### Data to examine
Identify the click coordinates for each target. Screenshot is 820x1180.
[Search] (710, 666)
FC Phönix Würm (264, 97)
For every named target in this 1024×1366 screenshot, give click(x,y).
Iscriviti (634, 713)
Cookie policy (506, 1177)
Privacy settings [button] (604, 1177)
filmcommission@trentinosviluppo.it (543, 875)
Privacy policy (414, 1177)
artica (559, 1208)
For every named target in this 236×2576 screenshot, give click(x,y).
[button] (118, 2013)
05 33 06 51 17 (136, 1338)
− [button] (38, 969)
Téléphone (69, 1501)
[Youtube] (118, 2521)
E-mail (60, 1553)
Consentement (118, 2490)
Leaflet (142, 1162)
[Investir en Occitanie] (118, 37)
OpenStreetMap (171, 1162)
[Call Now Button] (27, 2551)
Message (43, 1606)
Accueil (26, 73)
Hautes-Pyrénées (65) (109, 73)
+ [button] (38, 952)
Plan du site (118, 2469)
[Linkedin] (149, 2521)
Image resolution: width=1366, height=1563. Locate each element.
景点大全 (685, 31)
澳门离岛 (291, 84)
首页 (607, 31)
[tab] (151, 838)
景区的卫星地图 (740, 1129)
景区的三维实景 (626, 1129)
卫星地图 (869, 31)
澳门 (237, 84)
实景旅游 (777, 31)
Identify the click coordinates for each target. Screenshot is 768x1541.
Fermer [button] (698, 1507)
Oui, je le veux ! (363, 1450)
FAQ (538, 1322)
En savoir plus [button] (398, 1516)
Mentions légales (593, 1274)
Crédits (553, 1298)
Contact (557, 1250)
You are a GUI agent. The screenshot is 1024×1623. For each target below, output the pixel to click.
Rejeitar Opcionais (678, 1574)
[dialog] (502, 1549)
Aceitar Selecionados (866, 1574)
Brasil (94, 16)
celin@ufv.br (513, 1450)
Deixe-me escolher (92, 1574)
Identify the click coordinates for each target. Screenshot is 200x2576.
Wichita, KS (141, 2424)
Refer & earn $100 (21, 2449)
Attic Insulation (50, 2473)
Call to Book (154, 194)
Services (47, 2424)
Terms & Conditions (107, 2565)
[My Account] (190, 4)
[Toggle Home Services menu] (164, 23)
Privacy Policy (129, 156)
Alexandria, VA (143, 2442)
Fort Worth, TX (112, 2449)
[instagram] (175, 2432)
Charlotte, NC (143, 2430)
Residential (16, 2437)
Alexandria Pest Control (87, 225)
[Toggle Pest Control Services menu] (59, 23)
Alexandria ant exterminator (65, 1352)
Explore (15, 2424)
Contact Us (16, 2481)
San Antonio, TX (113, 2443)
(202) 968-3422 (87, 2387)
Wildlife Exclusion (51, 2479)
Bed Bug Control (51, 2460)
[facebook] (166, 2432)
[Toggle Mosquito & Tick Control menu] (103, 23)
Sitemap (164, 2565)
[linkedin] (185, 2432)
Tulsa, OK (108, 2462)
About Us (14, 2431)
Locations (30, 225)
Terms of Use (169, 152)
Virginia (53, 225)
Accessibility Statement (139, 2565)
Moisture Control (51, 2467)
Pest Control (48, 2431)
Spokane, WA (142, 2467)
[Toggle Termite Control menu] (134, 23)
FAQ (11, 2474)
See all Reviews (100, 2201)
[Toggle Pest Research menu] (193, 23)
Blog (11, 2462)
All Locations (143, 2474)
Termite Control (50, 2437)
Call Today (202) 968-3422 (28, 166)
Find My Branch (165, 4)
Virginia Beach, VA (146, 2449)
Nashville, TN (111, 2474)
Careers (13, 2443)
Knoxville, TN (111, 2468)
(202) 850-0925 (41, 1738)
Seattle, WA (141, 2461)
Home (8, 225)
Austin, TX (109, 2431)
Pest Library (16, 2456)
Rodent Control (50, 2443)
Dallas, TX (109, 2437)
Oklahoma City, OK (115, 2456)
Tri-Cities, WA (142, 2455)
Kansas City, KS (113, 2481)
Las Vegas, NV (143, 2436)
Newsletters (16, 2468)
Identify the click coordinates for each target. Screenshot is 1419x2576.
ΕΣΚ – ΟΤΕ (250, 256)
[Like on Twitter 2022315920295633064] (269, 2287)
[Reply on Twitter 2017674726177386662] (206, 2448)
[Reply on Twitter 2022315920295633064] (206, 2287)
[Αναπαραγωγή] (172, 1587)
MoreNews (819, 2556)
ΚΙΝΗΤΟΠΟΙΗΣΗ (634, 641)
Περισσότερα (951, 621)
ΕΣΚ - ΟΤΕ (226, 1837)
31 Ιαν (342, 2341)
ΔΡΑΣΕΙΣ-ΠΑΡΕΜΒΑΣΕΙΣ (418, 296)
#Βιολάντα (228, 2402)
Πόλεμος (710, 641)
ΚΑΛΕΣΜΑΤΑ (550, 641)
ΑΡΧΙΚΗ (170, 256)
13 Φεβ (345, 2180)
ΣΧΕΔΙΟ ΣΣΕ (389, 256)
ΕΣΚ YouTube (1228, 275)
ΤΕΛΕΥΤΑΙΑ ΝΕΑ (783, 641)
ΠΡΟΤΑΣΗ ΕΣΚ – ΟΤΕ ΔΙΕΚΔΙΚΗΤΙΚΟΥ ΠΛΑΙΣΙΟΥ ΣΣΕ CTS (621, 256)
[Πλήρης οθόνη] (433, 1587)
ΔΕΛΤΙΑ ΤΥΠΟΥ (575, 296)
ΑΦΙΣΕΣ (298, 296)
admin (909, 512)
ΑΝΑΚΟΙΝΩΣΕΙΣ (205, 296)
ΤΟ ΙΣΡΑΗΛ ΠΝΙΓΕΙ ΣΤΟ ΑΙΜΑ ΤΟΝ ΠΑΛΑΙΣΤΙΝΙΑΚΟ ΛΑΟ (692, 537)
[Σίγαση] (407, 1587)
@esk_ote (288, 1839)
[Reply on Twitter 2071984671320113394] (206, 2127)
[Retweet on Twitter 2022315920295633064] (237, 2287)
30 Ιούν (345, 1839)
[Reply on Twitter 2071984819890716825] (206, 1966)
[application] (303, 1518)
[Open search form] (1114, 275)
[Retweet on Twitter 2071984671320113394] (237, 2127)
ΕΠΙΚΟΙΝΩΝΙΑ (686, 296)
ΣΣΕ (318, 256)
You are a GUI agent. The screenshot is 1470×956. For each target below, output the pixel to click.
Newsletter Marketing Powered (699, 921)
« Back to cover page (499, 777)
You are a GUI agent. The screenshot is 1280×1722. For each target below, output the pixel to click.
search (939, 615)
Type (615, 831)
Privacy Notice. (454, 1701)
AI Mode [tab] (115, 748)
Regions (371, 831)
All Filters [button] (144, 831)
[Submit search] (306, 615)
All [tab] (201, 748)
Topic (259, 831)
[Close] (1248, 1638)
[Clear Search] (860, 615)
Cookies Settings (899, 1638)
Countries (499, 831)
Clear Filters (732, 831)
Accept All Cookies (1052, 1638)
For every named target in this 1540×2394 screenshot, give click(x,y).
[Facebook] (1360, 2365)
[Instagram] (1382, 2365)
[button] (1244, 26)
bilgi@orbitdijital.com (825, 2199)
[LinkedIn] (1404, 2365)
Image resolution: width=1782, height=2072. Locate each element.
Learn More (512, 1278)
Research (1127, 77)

### Problem description
Take the listing from its first line to the line containing "[Call Now Button] (27, 2551)". Reproduce those lines exactly and nothing else.

### Reply
Identify the click coordinates for each target. Screenshot is 820x1180.
[Search] (710, 666)
FC Phönix Würm (264, 97)
For every named target in this 1024×1366 screenshot, give click(x,y).
Iscriviti (634, 713)
Cookie policy (506, 1177)
Privacy settings [button] (604, 1177)
filmcommission@trentinosviluppo.it (543, 875)
Privacy policy (414, 1177)
artica (559, 1208)
For every named target in this 236×2576 screenshot, give click(x,y).
[button] (118, 2013)
05 33 06 51 17 (136, 1338)
− [button] (38, 969)
Téléphone (69, 1501)
[Youtube] (118, 2521)
E-mail (60, 1553)
Consentement (118, 2490)
Leaflet (142, 1162)
[Investir en Occitanie] (118, 37)
OpenStreetMap (171, 1162)
[Call Now Button] (27, 2551)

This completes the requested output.